+++ Given information
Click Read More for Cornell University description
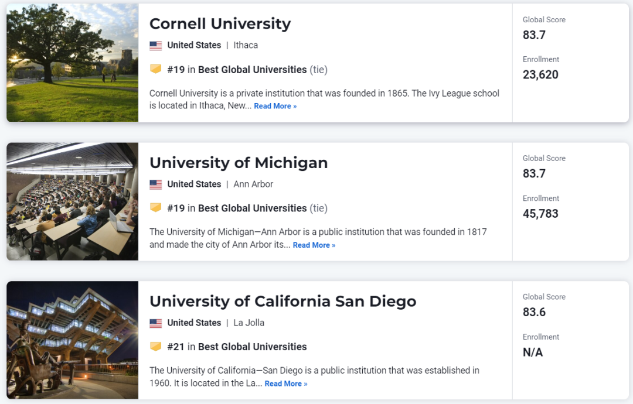The width and height of the screenshot is (633, 404). point(275,106)

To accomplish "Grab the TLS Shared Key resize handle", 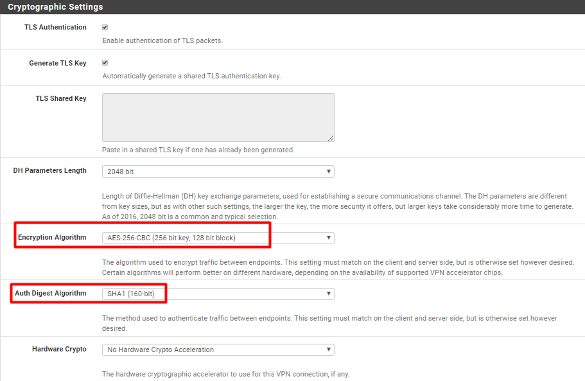I will point(331,137).
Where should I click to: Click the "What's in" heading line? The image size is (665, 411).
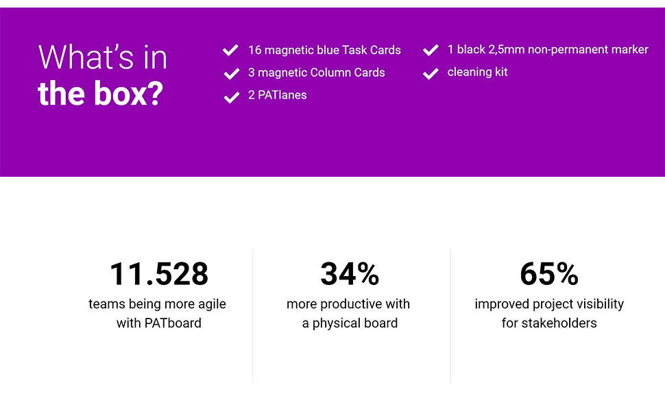point(103,57)
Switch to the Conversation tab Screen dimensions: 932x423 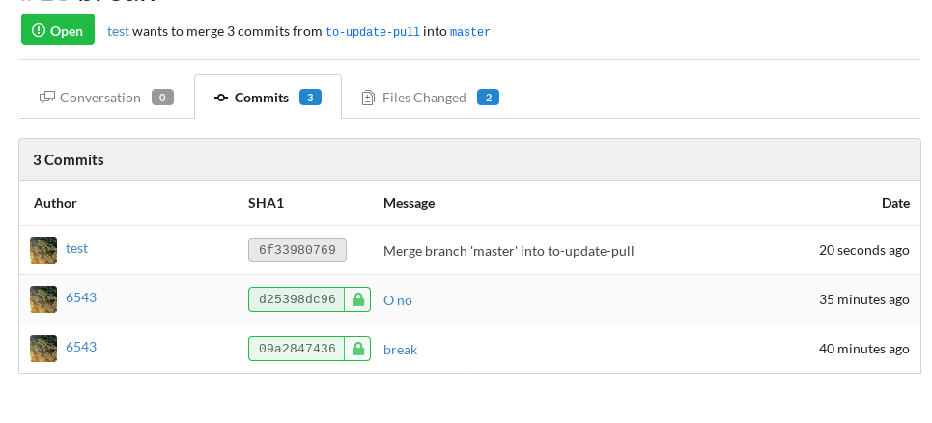coord(106,98)
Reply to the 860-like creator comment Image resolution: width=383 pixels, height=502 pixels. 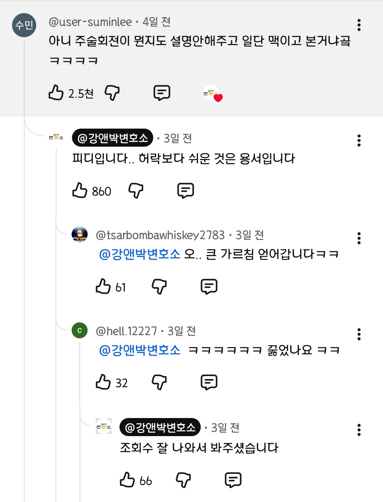185,191
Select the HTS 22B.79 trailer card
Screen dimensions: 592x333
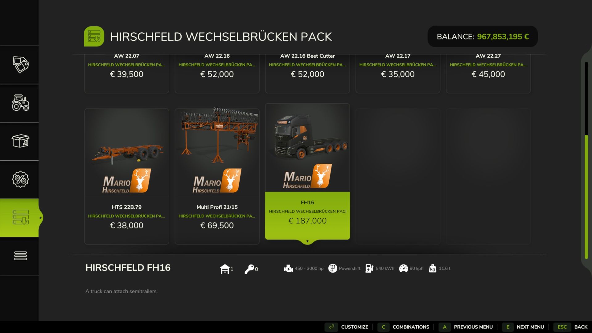click(127, 176)
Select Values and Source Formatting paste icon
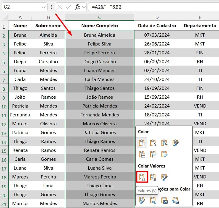 (x=164, y=177)
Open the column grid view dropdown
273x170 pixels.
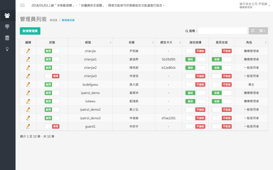point(262,31)
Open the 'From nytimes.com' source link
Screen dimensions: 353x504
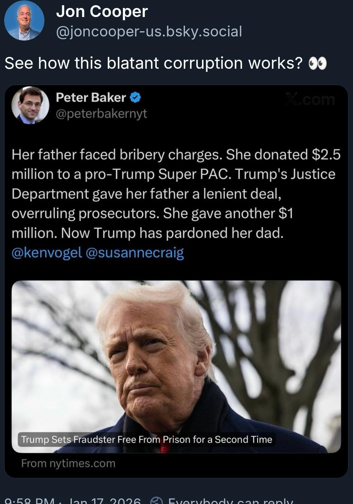[68, 463]
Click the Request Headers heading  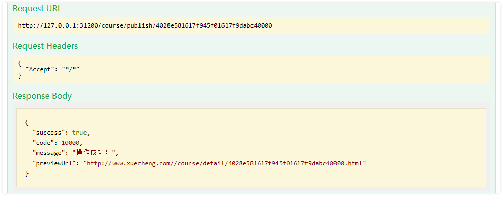point(45,46)
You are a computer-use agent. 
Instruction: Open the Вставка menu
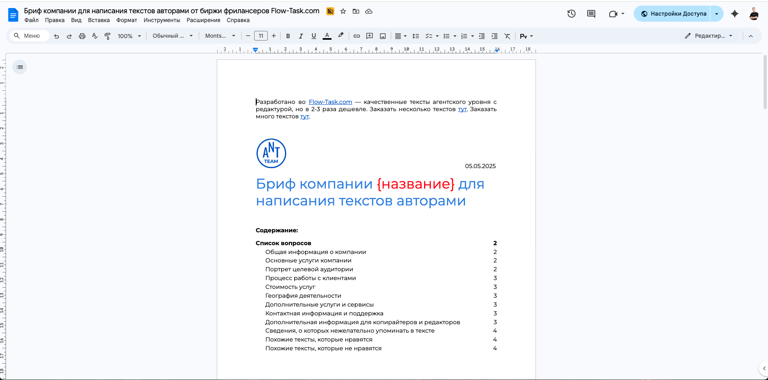click(99, 20)
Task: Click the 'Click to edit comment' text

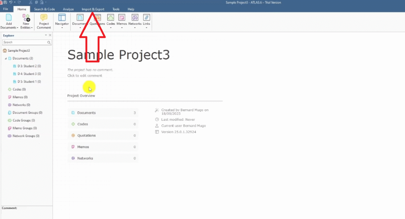Action: tap(85, 75)
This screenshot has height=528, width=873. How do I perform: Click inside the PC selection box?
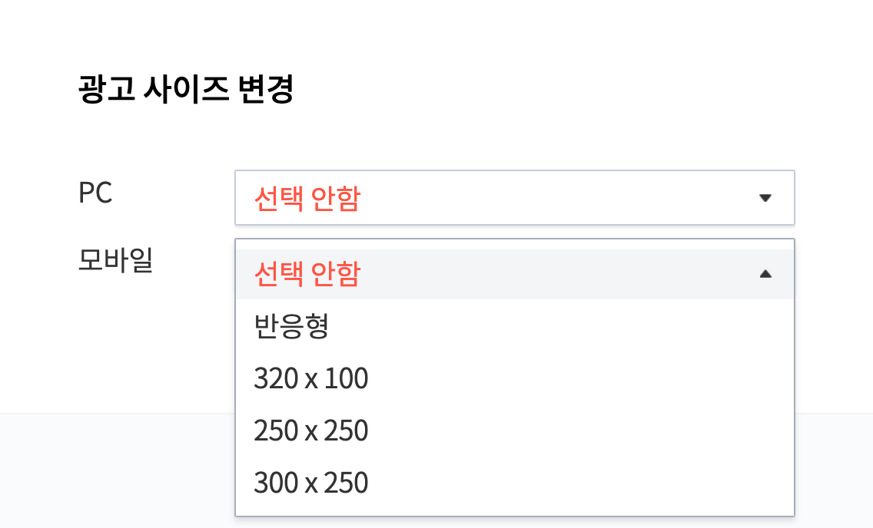click(x=514, y=197)
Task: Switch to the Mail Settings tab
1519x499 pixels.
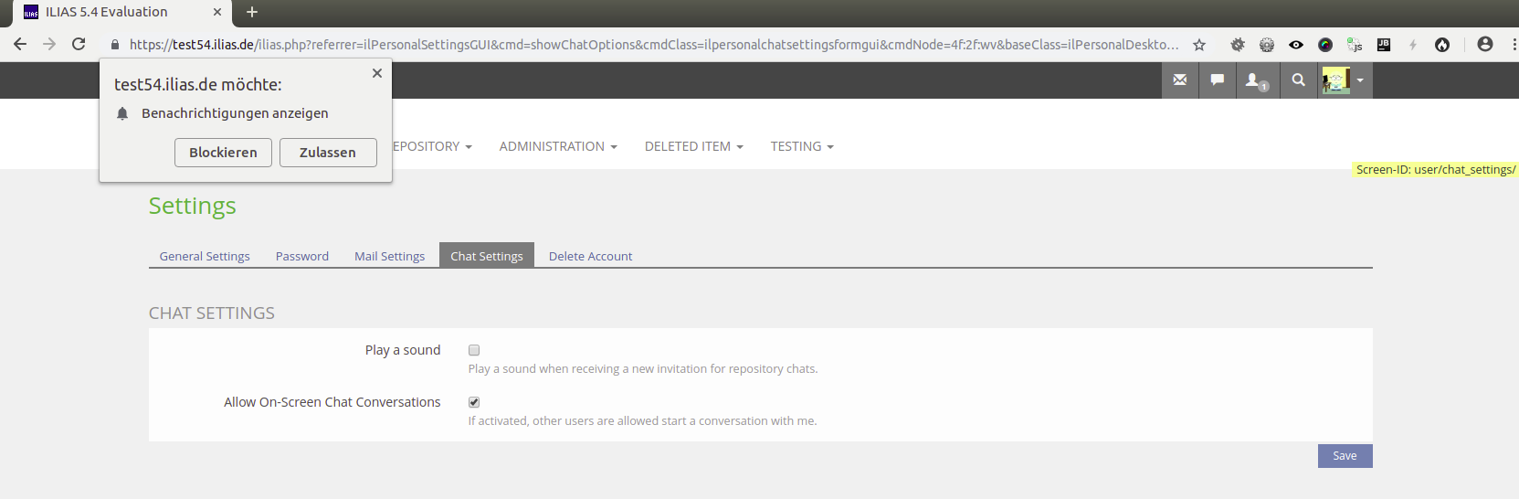Action: (x=389, y=256)
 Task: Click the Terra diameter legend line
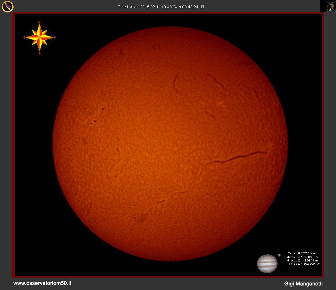(301, 253)
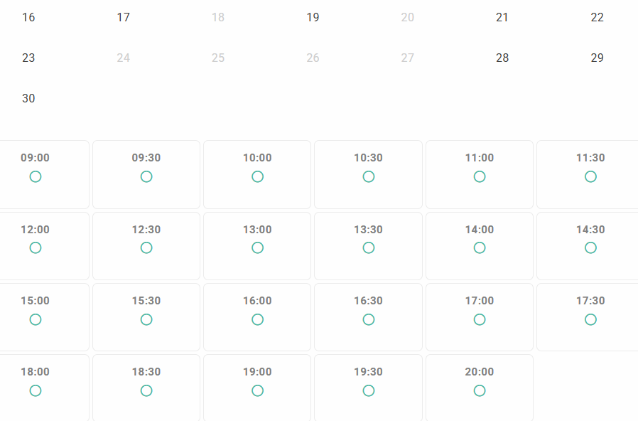
Task: Select date 22 in the calendar
Action: (597, 17)
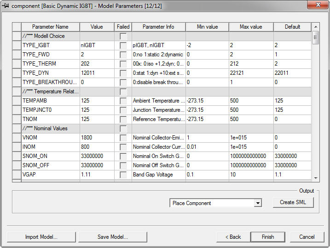Check the Failed box for VGAP row
The image size is (330, 248).
point(123,175)
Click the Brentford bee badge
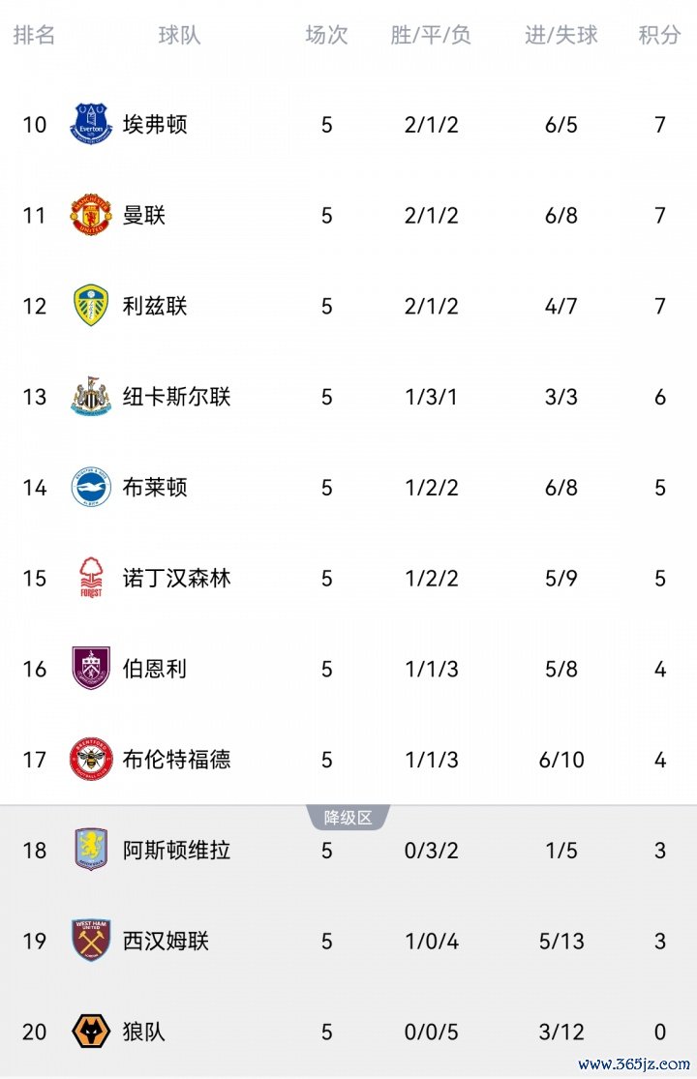Screen dimensions: 697x1079 pyautogui.click(x=91, y=759)
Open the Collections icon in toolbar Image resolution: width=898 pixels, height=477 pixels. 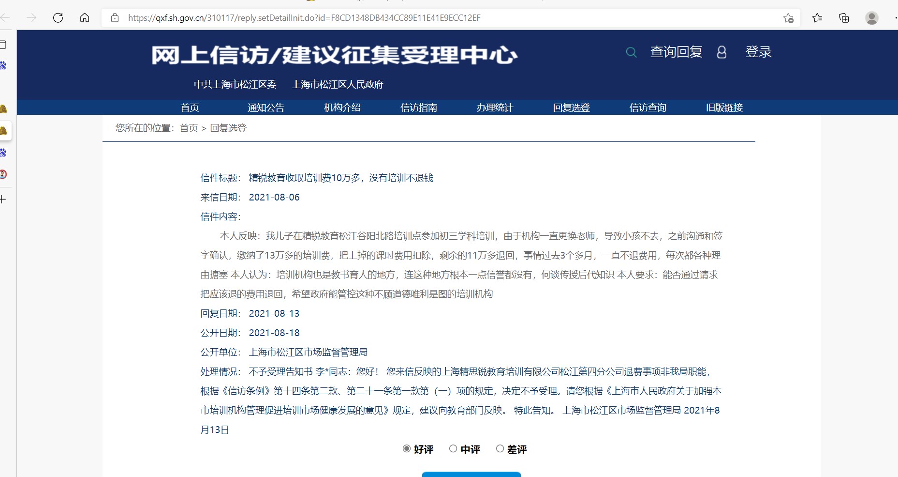(x=844, y=18)
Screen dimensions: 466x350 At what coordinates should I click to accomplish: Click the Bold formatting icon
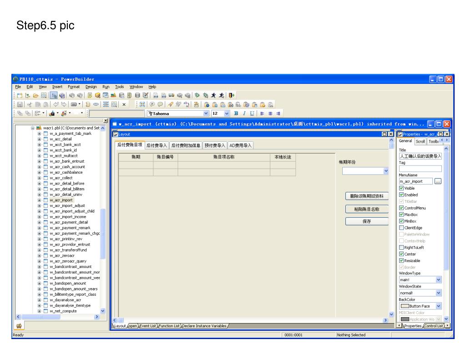(x=236, y=113)
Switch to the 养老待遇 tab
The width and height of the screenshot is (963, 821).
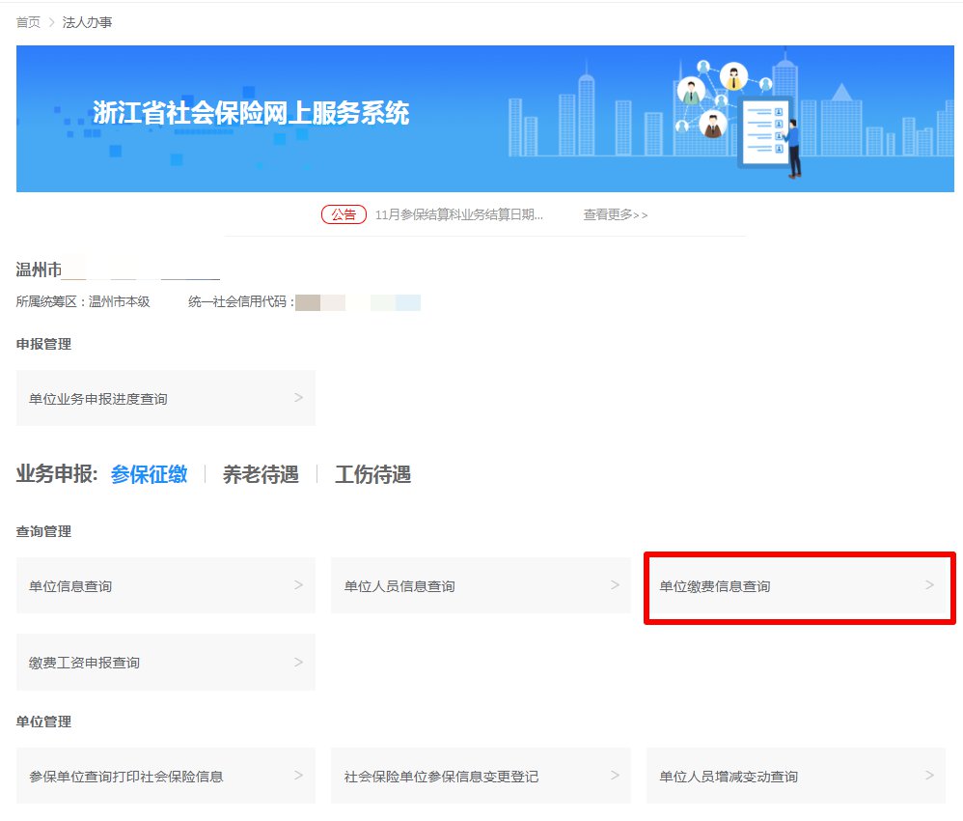tap(261, 474)
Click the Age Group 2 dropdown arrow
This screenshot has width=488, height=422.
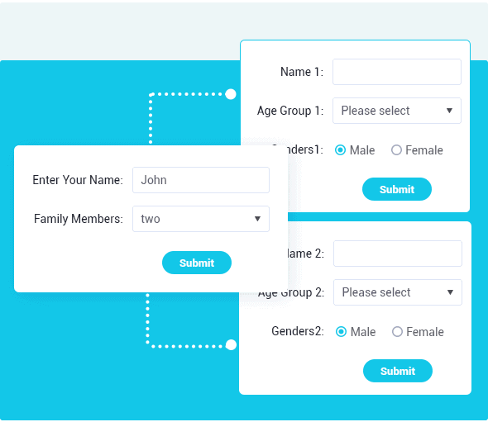point(450,292)
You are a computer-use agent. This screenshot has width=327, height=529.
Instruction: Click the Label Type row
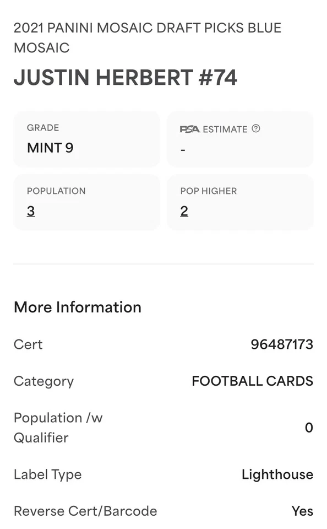click(48, 474)
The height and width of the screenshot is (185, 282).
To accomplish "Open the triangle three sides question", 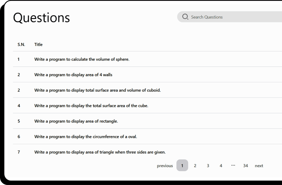I will [x=100, y=152].
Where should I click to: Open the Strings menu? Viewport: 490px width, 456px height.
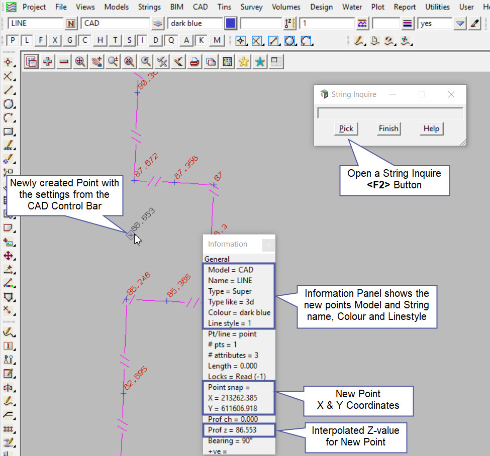[x=149, y=7]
++++++
§ Required action
Every line in the data that holds "agent" should be copied out.

§ Finished exercise
You are a computer-use agent. 
You are a computer-use agent. This screenshot has width=327, height=529.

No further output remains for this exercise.